------ EXTRACTED TEXT ------

MOSCOW – Poland has announced it would not participate in the construction of the new nuclear power plant (NPP) to replace the shut-down Ignalina in neighboring Lithuania’s Visaginas. Nor was Warsaw interested in buying electricity from Baltic NPP, a project Russia has been actively, if not exactly successfully, pursuing in its enclave in the same region. On December 9, when the statements came, environmentalists in Vilnius picketed Lithuania’s environmental protection ministry demanding to stop the dangerous project in Visaginas.
In a statement circulated on December 9, Poland’s largest power supplier Polska Grupa Energetyczna (PGE) said it was declining to participate in financing the new nuclear power plant in Visaginas – a town in Lithuania that is also home to the now defunct Ignalina NPP, a Soviet-built two-reactor station Vilnius had closed down in compliance with the European Union’s requirement during Lithuania’s accession to the union. Vilnius is now in the process of decommissioning the old reactors and has also been in talks with potential investors to build a replacement plant.
PGE also announced it was ending negotiations with the Russian power trading company Inter RAO UES on the offer to buy electricity from Baltic NPP, a nuclear power plant Russia is building in its westernmost enclave of Kaliningrad, near the Lithuanian border. This is a first NPP project Moscow has considered attracting foreign funding to – and it has had trouble in the recent years finding an investor for a station largely expected to produce electricity for export rather than meet less than vigorous local demand.
“Given the terms that have proven unacceptable for the time being, given the other projects that are important for our group, we have decided to halt our participation in this program before assuming any formal obligations,” PGE head Tomasz Zadroga was quoted by the Lithuanian news agency DELFI (in Russian) as saying.

------ GIVEN INFORMATION ------

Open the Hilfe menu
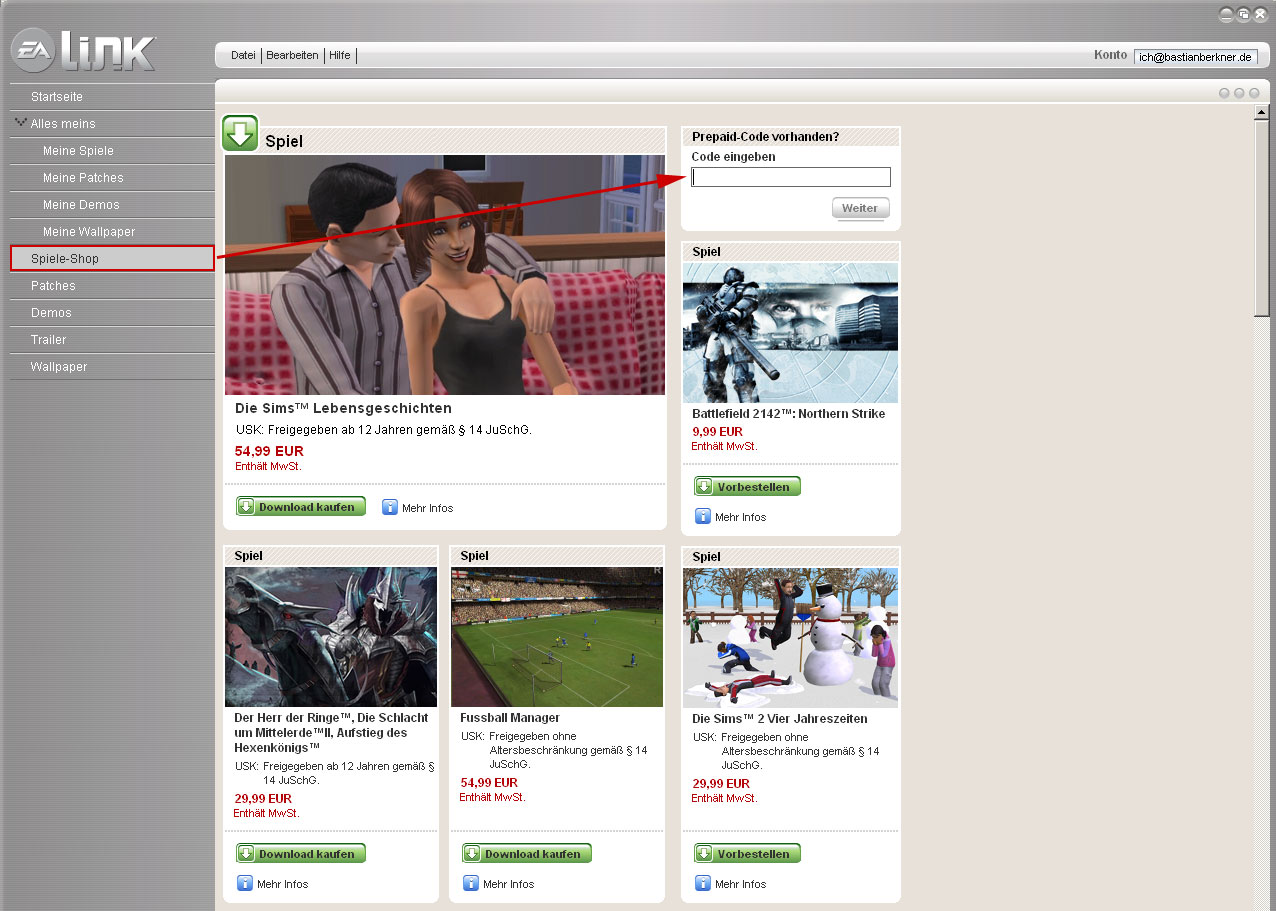Screen dimensions: 1276x911 [340, 55]
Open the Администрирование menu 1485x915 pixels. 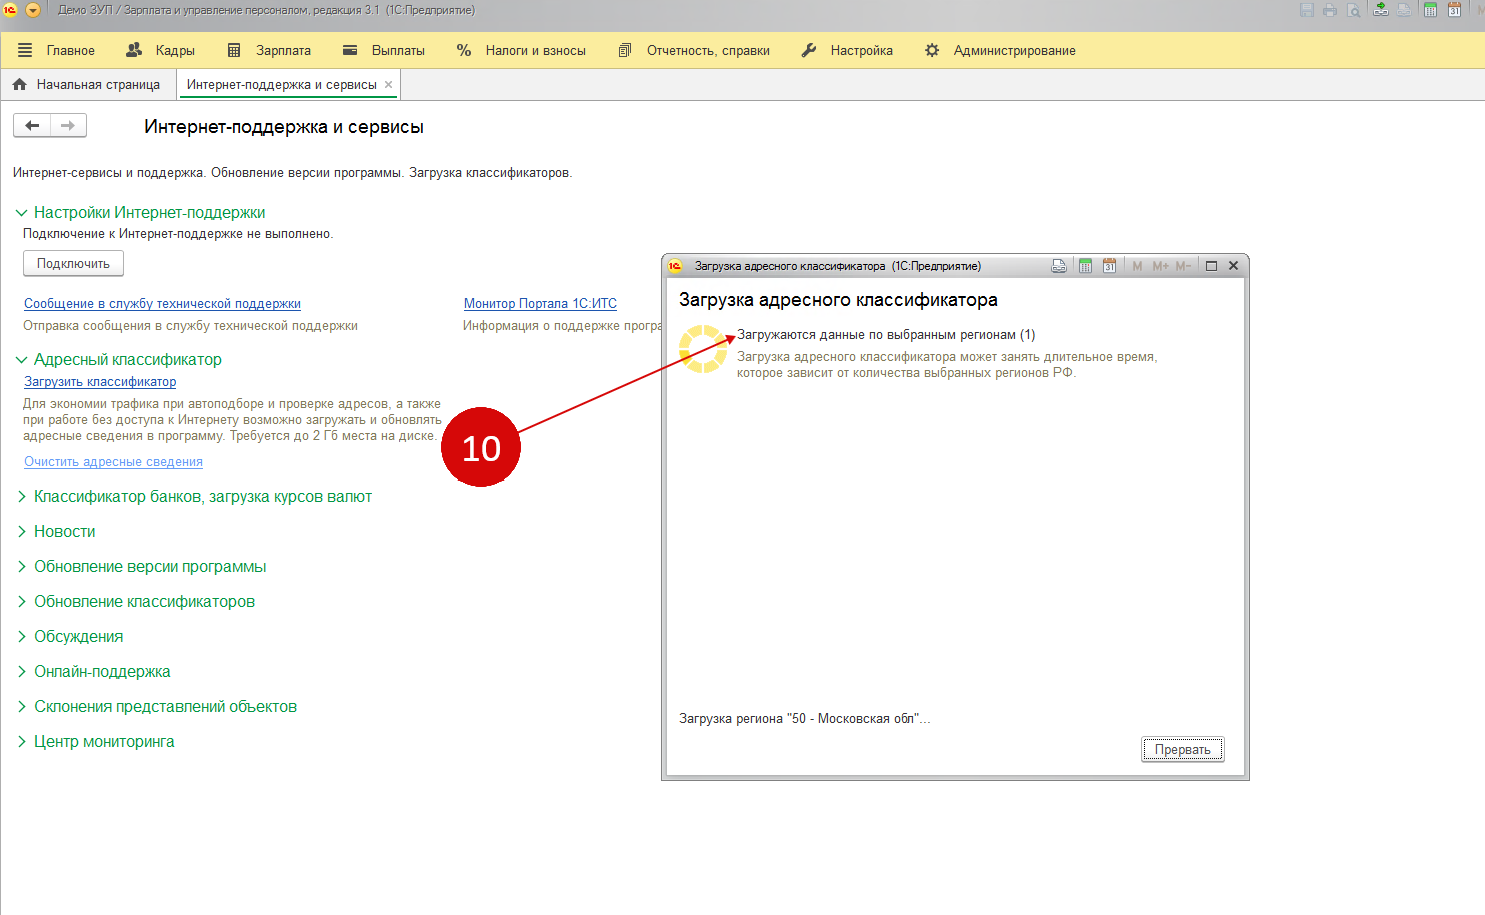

------

[EXERCISE GOAL] In the article on Poland and the planned nuclear plants, which news agency quoted PGE head Tomasz Zadroga?

[RESULT] The Lithuanian news agency DELFI